There's a short profile of the author, who is quoted as saying: "My real aim in writing Diana was to protest against the cheapening and exploitation of young love in current fiction and entertainment. I wrote it in the spirit of the Pre-Raphaelites in the mid-nineteenth century - a plea for the return of the Romantic Age - or reaction, if you like, against the squalor of our Angry Young Men's approach to Romance - and that of your Beatniks." Ah yes, those sordid and squalid Angry Young Men and Beatniks. How our society ever survived such tawdry, non-Romantic filth is simply beyond me.
And here's a photo of the author, looking quite starched, erudite and thoughtful, in a manner you simply don't see in author photos these days of anyone other than Tom Wolfe:
One other book of note is The View From the Fortieth Floor, by Theodore H. White, "The Dramatic Story of the Collapse of a Great Magazine Empire!" The image below is presumably that of the protagonist, John Warren, and his estranged wife whom he's trying to win back while simultaneously struggling to "rebuild Trumpet and Gentlewoman, national magazines which had once helped to shape America's dreams and thoughts."

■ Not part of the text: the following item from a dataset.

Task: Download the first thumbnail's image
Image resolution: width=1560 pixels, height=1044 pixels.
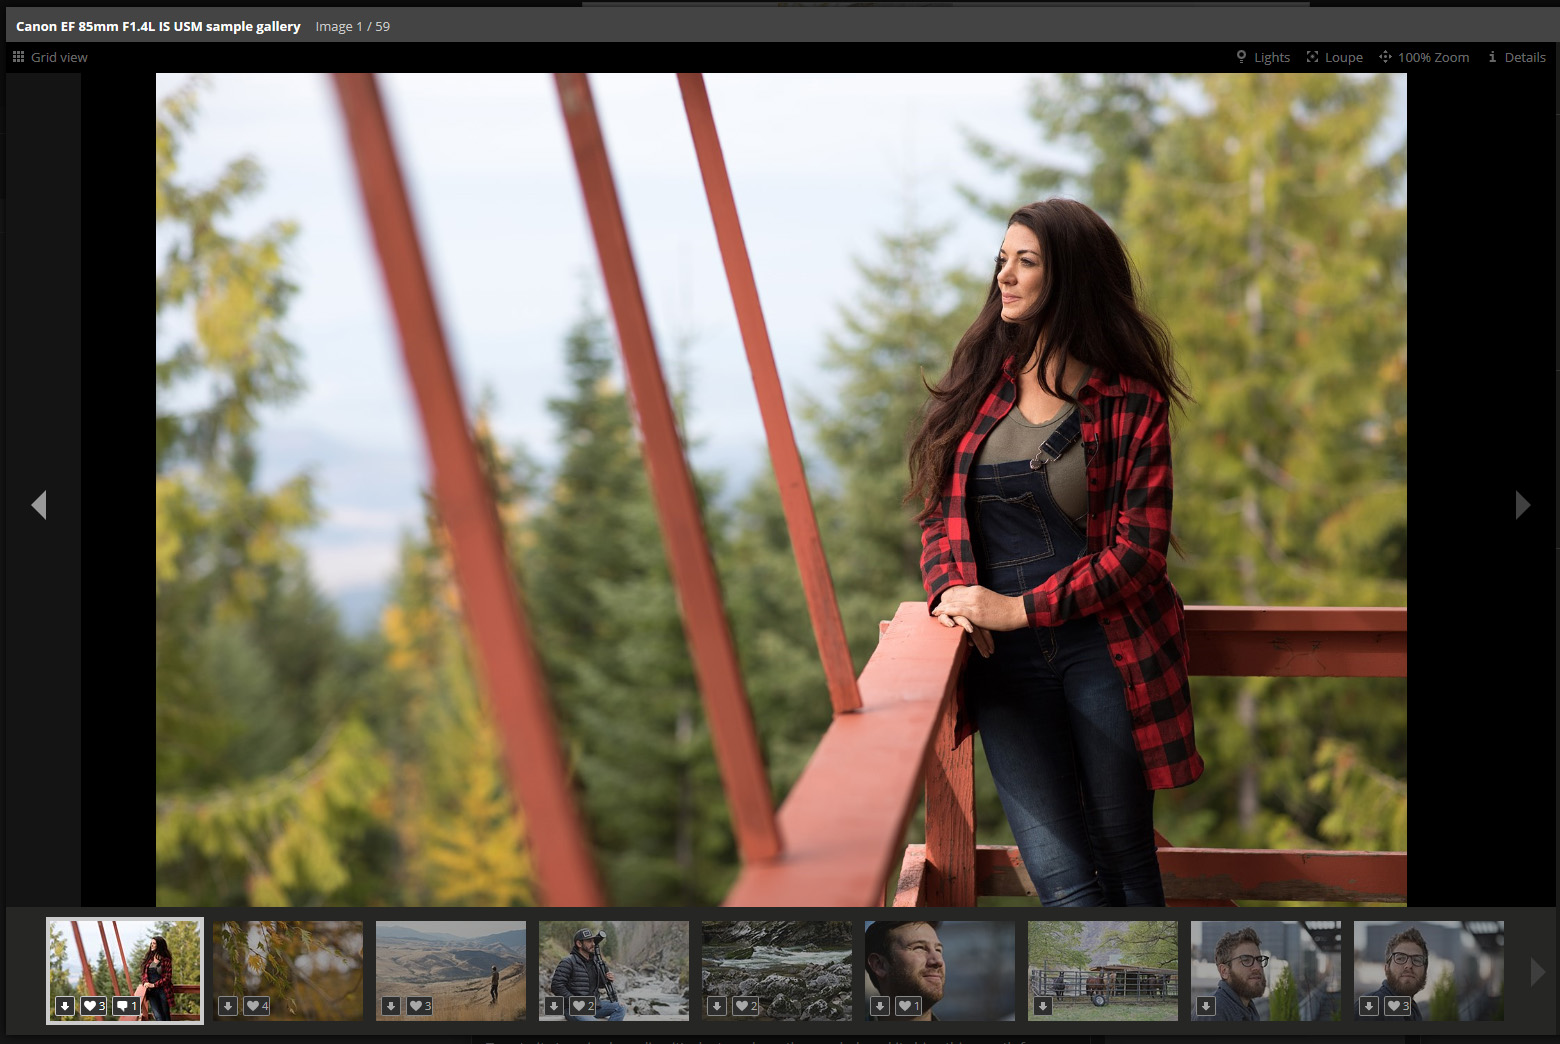Action: 65,1006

Given the mindset of Delderfield (to whom Literary Guild presumably was sympathetic enough to make him their featured writer for the month) that was cited above, I'm guessing the dashing Mr. Warren saved both the magazines and his marriage, and the story didn't end with Warren as a bitter and solitary alcoholic suicide candidate, both magazines in bankruptcy, hundreds of employees out of work and, most importantly, America's dreams and thoughts hopelessly adrift.
I've uploaded pdf files of the pages for each of these books, and I hope you enjoy them as much as I have.

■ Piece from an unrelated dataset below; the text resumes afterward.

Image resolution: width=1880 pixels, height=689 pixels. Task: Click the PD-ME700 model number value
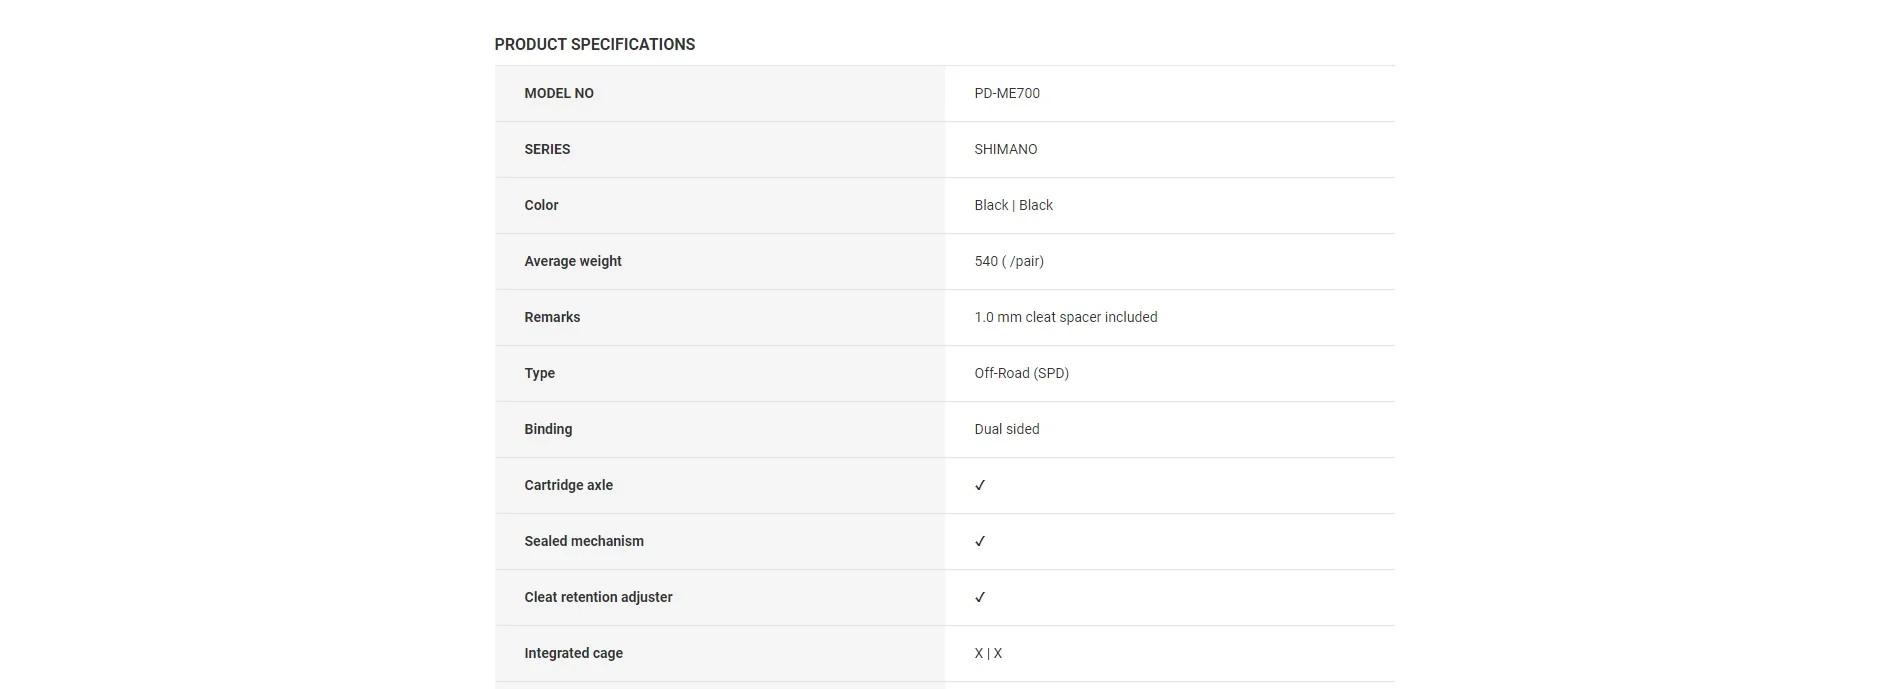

I have a real weakness for ephemera. Were it not for my general reticence to spend money - okay, cheapness - our house could easily be soon filled with esoteric items which would be considered valuable to only a few people in the world other than myself. But my resistance has been sorely tested the past two weekends, when we've gone to a couple of local estate auctions. I don't know how other estate auctions work, but this particular auctioneer combines smaller household and memorabilia items into individual boxes, so a box may contain one or two interesting things while the rest is all junk.
This past Saturday I was tempted by a box that included a bunch of old advertising blotters from long-defunct Joliet businesses, and the previous Saturday it was two 1960s vintage Chamber of Commerce-type publications that purport to show how proud local merchants were of their fair city of Joliet, but in reality are really just advertising vehicles. (Which is fine with me - I love the old ads, regardless of what was really behind these publications' coming into being.) But I never saw either box come up for bid, and after being at both auctions for several hours we had had enough and went home, and I realized I really didn't need any of that stuff.
But Julie went back to Saturday's auction for a second time, and after picking up a few more items of her own she also got some free books that the auctioneer had been lugging around for a while and was glad to get rid of. The quirky old books were interesting enough in themselves, but to our surprise one of them contained the photo shown above. I have no idea who this pleasant couple is (they're not even necessarily the old couple whose estate was being sold off) but I've decided to call them Phil and Estelle. The photo is now my favorite bookmark.